The Federal Reserve confirmed what most of us already knew -- getting qualified for a "prime mortgage" is increasingly more difficult.
In a quarterly survey of 84 banks, 75 percent of respondent banks tightened mortgage guidelines over the last 3 months for the most qualified of home loan applicants.
"Prime" is a vague term when it comes to mortgages, but, historically, a prime borrower is one that can document:
- A well-documented credit history
- Very high credit scores
- Very low debt-to-incomes
Historically, banks bent over backwards to lend money to this class of borrower. Today, they're thinking twice.
The chart's steep ascent reinforces that members of all tax brackets face consequences from the current credit market turmoil. And, although some corners of credit looked poised to recover -- interbank lending, for one -- the mortgage market is yet unaffected and should be among the last to thaw.

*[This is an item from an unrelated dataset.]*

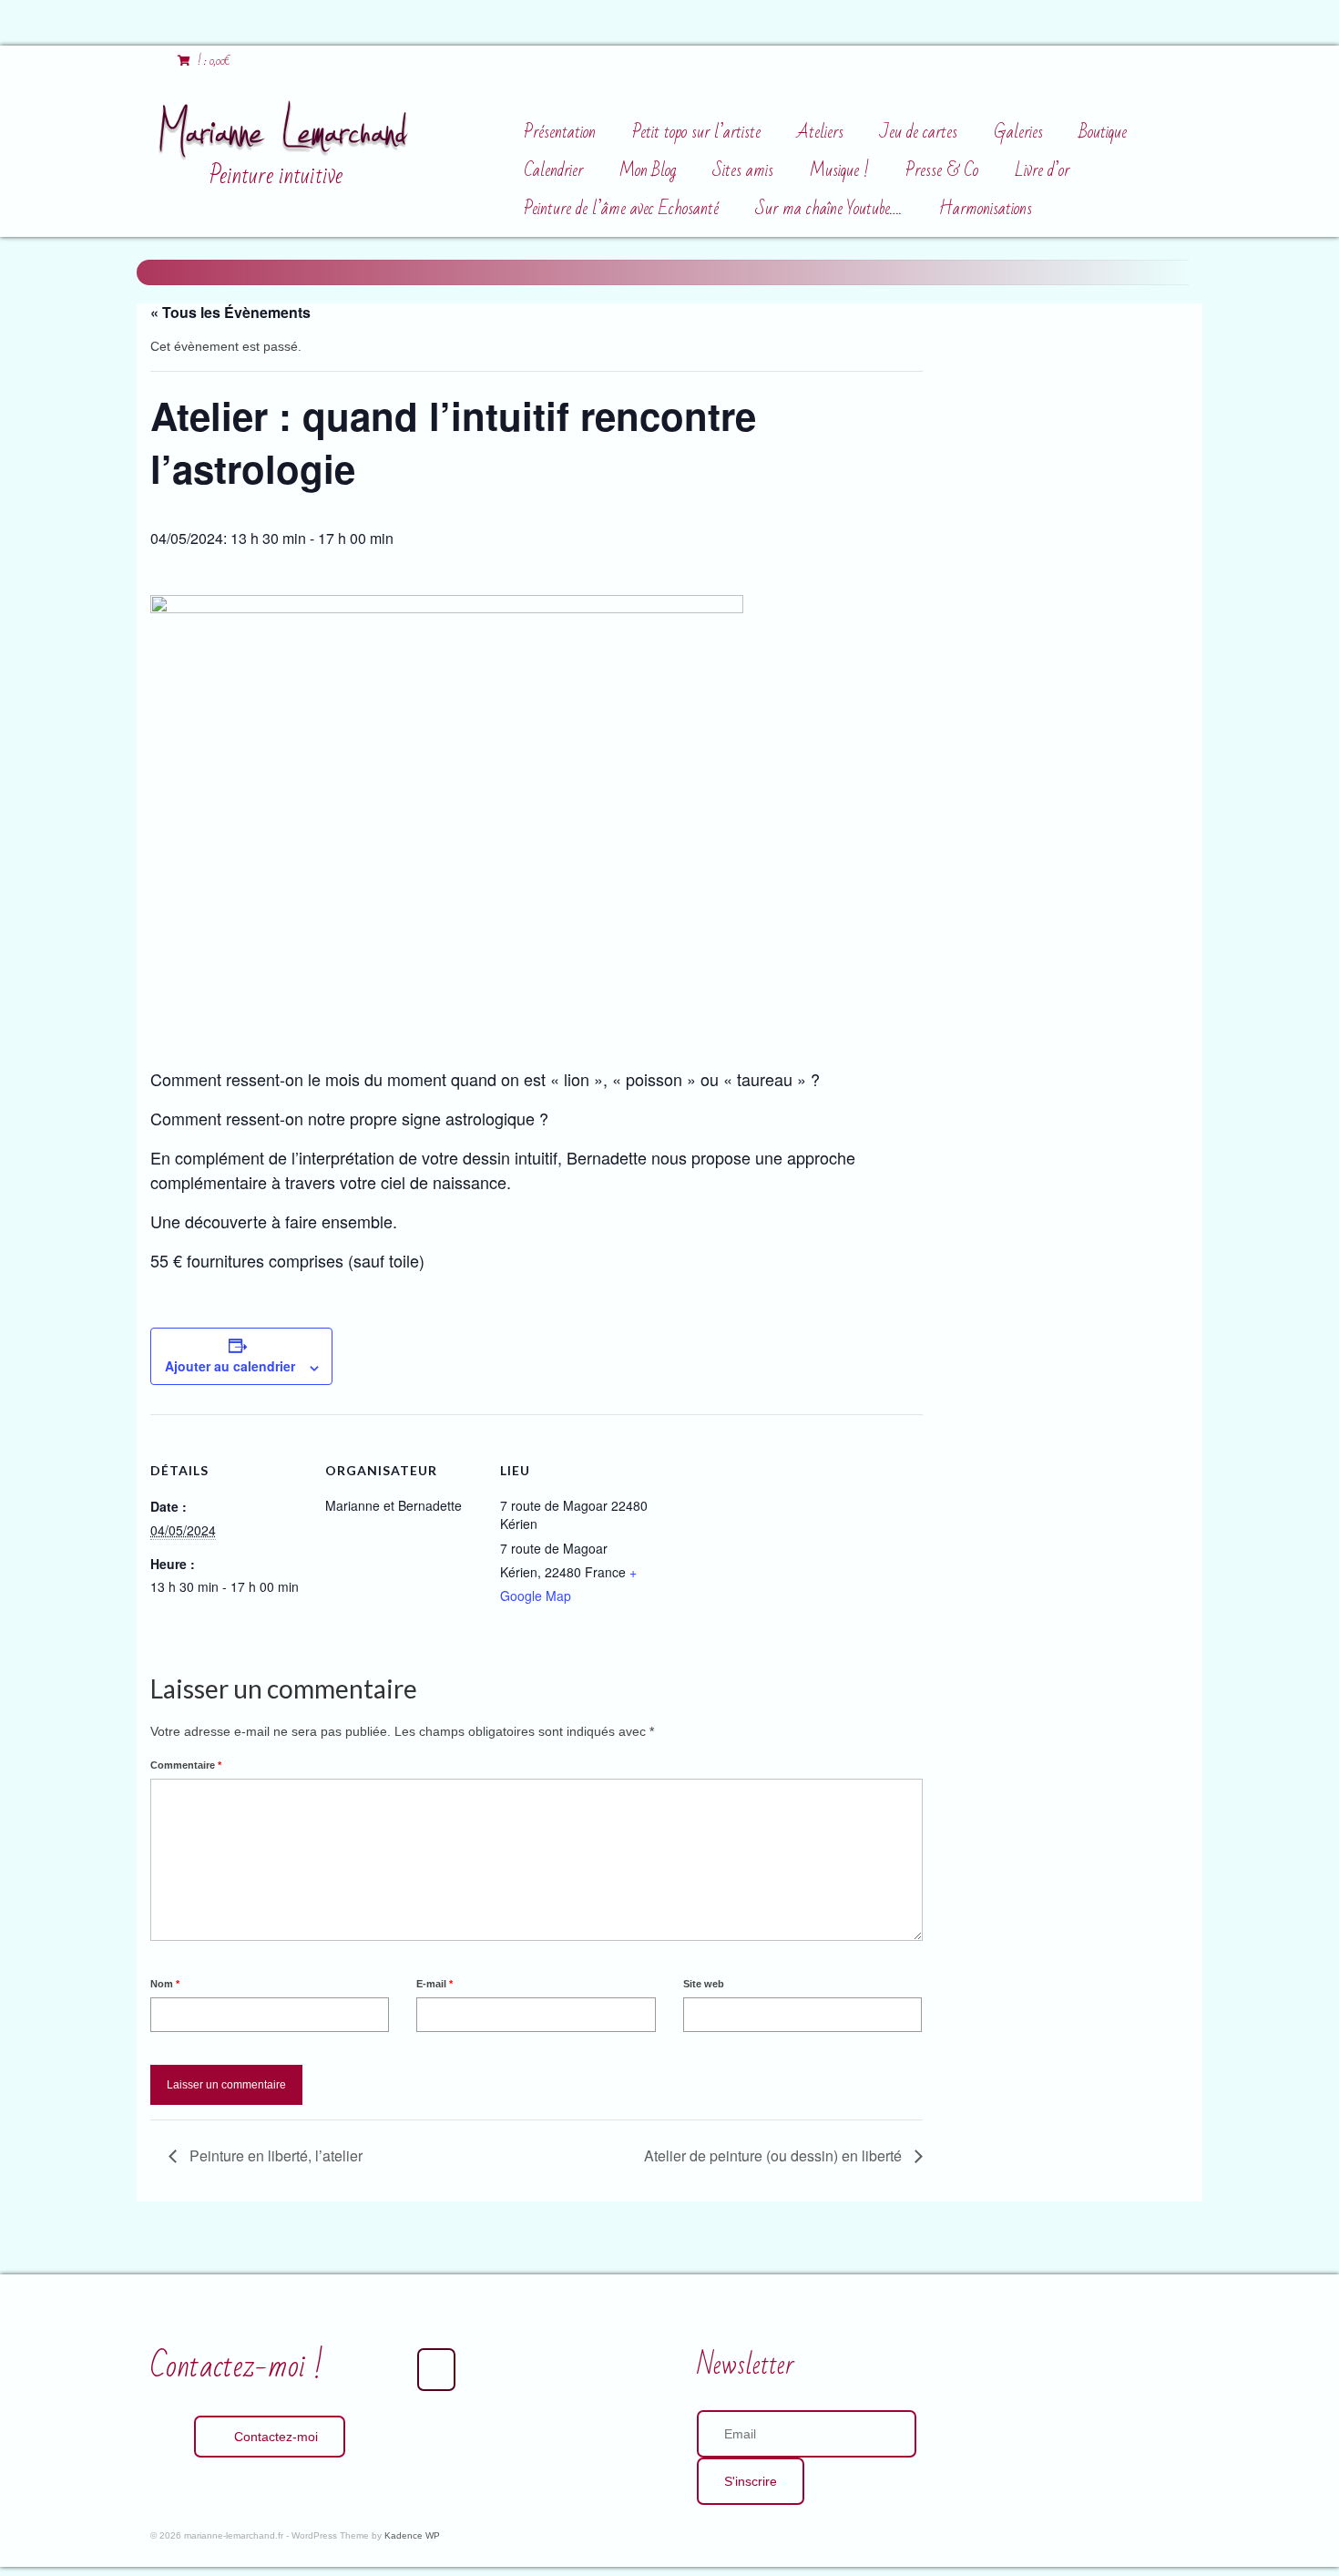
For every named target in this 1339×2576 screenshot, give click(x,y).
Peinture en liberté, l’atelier (274, 2155)
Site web (703, 1983)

All prospective home buyers should prepare for the likelihood that mortgage guidelines continue to toughen before they start to ease. Mortgage applicants on the cusp of being approved today will almost certainly be turned down for a mortgage in 2009.
Owning real estate can require a tremendous amount of advance planning and, sometimes, looking at the past is the best way to prepare for what's coming ahead.
According to the Federal Reserve's survey, what's coming ahead is more mortgage application scrutiny.